For long-suffering Hatfield residents the news that Hatfield was one of the proposed sites for the incinerator came as no surprise. Nor are people likely to be surprised to learn that 3 out of the 4 sites considered for waste disposal in the Welwyn Hatfield District were located in Hatfield.


The post-war development of the new town changed the face and character of Hatfield, a number of established residents moved out (some even emigrated to Australia). Many of the new arrivals were from the deprived parts of London that had been blitzed during the war. Problems with the Comet jet meant that de Havillands had financial difficulties, which eventual led to the end of this pioneering company.

In 1974 Hatfield became administratively twinned with Welwyn Garden City. The name of the district even changed to Welwyn Hatfield. The merger does not seem to have benefited Hatfield – Stanborough Lakes, once part of Hatfield, was appropriated by WGC.

Hatfield – poor relation or stepmotherly treatment?

According to the published accounts between 2003-09 Welwyn Hatfield Council spent £7,164,000 on major capital projects in WGC. During the same period they spent £284,000 on projects in Hatfield (2008-09, WHBC spent £1.257 million for the redevelopment of Moors Walk neighbourhood centre, as part of an expected £5.54 million development programme, vs. £141,000 on Hatfield town centre improvements, including toilets and CCTV).

Ironically, Hatfield residents actually pay more in Council tax than WGC residents due to the Hatfield Town Council, which has little or no powers. WHBC also gets money from the government to make up any shortfall due to the number of students housed in Hatfield.

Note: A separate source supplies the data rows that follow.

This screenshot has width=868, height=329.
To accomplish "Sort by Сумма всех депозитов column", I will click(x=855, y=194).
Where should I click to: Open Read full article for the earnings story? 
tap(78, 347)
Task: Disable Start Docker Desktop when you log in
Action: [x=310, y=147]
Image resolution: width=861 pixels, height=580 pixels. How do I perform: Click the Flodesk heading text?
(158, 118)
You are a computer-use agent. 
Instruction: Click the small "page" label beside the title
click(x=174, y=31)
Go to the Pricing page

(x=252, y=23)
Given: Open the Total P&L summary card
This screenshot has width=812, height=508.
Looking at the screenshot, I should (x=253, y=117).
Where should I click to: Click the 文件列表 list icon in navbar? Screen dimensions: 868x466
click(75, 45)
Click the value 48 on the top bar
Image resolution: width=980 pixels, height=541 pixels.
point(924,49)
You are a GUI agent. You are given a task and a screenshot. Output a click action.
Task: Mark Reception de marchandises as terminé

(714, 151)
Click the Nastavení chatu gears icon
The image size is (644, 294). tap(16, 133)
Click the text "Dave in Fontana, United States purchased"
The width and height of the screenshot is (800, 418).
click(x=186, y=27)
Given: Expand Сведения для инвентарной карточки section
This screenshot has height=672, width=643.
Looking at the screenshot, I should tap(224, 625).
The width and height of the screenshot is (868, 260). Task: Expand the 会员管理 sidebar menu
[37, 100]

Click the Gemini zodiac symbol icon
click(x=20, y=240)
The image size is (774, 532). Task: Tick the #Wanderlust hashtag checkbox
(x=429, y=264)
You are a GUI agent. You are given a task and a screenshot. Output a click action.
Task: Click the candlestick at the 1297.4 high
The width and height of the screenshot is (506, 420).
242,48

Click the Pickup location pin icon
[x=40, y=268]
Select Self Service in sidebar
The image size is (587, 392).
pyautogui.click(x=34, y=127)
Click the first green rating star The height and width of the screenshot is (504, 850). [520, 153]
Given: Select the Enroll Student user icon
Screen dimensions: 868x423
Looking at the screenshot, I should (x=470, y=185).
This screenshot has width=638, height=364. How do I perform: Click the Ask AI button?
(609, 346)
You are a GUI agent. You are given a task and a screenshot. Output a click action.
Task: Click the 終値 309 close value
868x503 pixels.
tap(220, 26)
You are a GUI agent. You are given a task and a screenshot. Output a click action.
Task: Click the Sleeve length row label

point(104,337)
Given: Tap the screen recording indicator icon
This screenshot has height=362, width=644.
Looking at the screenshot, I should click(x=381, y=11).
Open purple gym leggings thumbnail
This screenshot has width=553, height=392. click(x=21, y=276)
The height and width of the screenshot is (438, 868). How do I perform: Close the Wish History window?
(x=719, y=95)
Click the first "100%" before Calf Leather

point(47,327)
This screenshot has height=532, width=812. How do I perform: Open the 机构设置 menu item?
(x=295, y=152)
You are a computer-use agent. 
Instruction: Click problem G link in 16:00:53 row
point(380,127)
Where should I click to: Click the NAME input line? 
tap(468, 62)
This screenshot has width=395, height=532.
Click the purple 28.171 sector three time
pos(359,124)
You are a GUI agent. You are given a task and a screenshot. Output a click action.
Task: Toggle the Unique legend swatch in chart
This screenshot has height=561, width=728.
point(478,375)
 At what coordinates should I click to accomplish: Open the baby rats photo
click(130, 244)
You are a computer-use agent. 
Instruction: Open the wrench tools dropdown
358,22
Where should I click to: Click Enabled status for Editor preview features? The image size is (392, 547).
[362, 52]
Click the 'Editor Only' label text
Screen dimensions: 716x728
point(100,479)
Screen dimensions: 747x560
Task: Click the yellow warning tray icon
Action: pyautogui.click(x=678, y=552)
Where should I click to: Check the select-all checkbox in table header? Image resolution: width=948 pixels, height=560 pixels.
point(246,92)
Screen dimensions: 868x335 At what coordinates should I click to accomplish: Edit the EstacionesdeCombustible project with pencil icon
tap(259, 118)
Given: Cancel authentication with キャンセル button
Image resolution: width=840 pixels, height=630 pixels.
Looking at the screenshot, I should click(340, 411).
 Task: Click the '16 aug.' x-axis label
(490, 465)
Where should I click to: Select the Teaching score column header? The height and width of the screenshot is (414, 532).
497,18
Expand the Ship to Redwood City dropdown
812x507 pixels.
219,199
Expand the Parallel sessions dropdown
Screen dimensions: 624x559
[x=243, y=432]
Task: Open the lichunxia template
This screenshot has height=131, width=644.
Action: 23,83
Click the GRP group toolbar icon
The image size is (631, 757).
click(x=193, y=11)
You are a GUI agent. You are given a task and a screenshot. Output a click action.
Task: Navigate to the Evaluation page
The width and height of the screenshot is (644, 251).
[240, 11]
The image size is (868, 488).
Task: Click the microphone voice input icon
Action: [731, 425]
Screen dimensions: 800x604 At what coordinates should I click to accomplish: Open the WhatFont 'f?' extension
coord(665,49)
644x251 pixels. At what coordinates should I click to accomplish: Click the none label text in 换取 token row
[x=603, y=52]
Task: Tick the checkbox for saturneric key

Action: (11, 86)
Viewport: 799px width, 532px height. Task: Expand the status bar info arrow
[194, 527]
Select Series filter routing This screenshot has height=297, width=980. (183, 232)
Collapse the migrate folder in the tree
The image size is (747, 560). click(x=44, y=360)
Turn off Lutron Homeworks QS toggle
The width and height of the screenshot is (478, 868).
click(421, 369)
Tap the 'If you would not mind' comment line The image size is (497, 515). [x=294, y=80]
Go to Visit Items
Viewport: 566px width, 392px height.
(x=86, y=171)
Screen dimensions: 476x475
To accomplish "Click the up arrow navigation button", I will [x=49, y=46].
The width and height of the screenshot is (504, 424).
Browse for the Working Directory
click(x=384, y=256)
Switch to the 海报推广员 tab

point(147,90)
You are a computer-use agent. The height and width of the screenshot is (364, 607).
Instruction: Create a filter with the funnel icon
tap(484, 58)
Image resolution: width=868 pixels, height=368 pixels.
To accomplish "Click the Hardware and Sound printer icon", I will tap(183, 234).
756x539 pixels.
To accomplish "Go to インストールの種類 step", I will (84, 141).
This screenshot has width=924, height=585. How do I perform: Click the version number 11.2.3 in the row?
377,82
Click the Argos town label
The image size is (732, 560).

Relocation of the Central Resources Library and The Park Education Support Centre

As part of the process of clearing the New Barnfield site, two existing facilities located there – the Central Resources Library and The Park Education Support Centre – are being moved.

The Central Resources Library holds the main collection of books for the Hertfordshire Archives and Library Service. Although there is an overwhelming case for keeping it in Hatfield (including the potential savings by merging it with the current one) it seems it has been decided – apparently without any consultation – to build a new facility for it in Welwyn Garden City. Curious, given that WGC already has two libraries (including a two-storey building in the town centre). As the money is obviously available it could have been used to kickstart the Hatfield town centre redevelopment. Or they could have saved money by moving it to the empty New Briars School on Briars Lane.

The powers-that-be have also decided to expand The Park Education Support Centre – a last chance school for disruptive youngsters. That will be kept in Hatfield* – moved from an isolated location right into the heart of a residential area close to the town centre (the empty school on Briars Lane). 

[*Note 16.12.10: a local paper reported in this week's edition that Hertfordshire County Council has changed its original plans and is now looking at moving The Park Education Support Centre to a site in Potters Bar. This proposed changed move is being consulted upon. HCC's website confirms it will be moving as part of the clearance of the New Barnfield site for an unspecified development]

Hatfield residents CANNOT depend on either Hatfield Town Council or Welwyn Hatfield Borough Council to put an end to the threat of an incinerator to the town and its people's future. Hatfield's future is in the hands of the people who live here – who have a choice: accept it (if you can't move out) or try to do something about it.